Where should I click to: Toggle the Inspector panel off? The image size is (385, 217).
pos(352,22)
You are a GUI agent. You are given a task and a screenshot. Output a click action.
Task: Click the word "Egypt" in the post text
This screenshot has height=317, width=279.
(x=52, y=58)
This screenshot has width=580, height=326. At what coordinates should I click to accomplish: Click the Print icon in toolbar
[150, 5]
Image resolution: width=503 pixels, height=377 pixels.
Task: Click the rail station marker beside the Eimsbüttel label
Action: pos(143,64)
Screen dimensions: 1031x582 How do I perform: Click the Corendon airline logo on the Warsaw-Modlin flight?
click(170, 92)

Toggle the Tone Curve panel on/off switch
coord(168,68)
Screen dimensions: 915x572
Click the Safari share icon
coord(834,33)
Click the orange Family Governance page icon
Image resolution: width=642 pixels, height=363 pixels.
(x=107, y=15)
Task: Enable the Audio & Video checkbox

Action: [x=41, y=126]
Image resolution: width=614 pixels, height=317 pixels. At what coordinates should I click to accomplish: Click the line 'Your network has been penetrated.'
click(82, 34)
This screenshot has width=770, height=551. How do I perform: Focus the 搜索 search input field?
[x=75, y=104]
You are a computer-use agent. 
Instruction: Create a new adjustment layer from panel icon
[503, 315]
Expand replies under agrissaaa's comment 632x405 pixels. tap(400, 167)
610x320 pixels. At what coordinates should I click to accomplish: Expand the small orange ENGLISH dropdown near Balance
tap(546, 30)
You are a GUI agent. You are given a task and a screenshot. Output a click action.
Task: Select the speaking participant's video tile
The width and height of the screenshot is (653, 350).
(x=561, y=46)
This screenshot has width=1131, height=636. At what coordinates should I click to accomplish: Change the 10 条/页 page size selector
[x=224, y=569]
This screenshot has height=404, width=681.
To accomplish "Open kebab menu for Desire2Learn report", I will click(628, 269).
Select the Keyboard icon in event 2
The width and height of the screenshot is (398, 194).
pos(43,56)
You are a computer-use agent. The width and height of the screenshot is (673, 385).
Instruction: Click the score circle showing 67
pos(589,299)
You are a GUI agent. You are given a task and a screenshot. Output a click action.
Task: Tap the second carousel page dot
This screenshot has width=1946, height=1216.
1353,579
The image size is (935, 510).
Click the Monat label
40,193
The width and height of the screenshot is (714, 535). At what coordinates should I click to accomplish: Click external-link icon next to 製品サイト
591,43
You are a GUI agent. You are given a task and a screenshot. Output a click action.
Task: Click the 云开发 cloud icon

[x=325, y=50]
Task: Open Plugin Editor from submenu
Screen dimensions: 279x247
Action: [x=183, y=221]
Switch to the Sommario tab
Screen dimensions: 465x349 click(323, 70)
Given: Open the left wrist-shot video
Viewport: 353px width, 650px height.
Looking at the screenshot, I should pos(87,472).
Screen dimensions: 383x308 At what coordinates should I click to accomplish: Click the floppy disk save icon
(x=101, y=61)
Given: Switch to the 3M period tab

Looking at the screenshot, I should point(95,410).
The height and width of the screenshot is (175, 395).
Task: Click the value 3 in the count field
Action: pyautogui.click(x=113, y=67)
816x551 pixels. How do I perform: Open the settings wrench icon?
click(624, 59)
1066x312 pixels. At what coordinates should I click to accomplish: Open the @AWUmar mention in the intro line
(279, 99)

※ ※ ※

Suche aus den Zeilen oben alle heraus, die das Wort „Instruction“ enthalten, und schreibe sie unverändert ab. Achte dabei auf Groß- und Kleinschreibung.

Instruction: Create a new adjustment layer from panel icon
Instruction: Click the score circle showing 67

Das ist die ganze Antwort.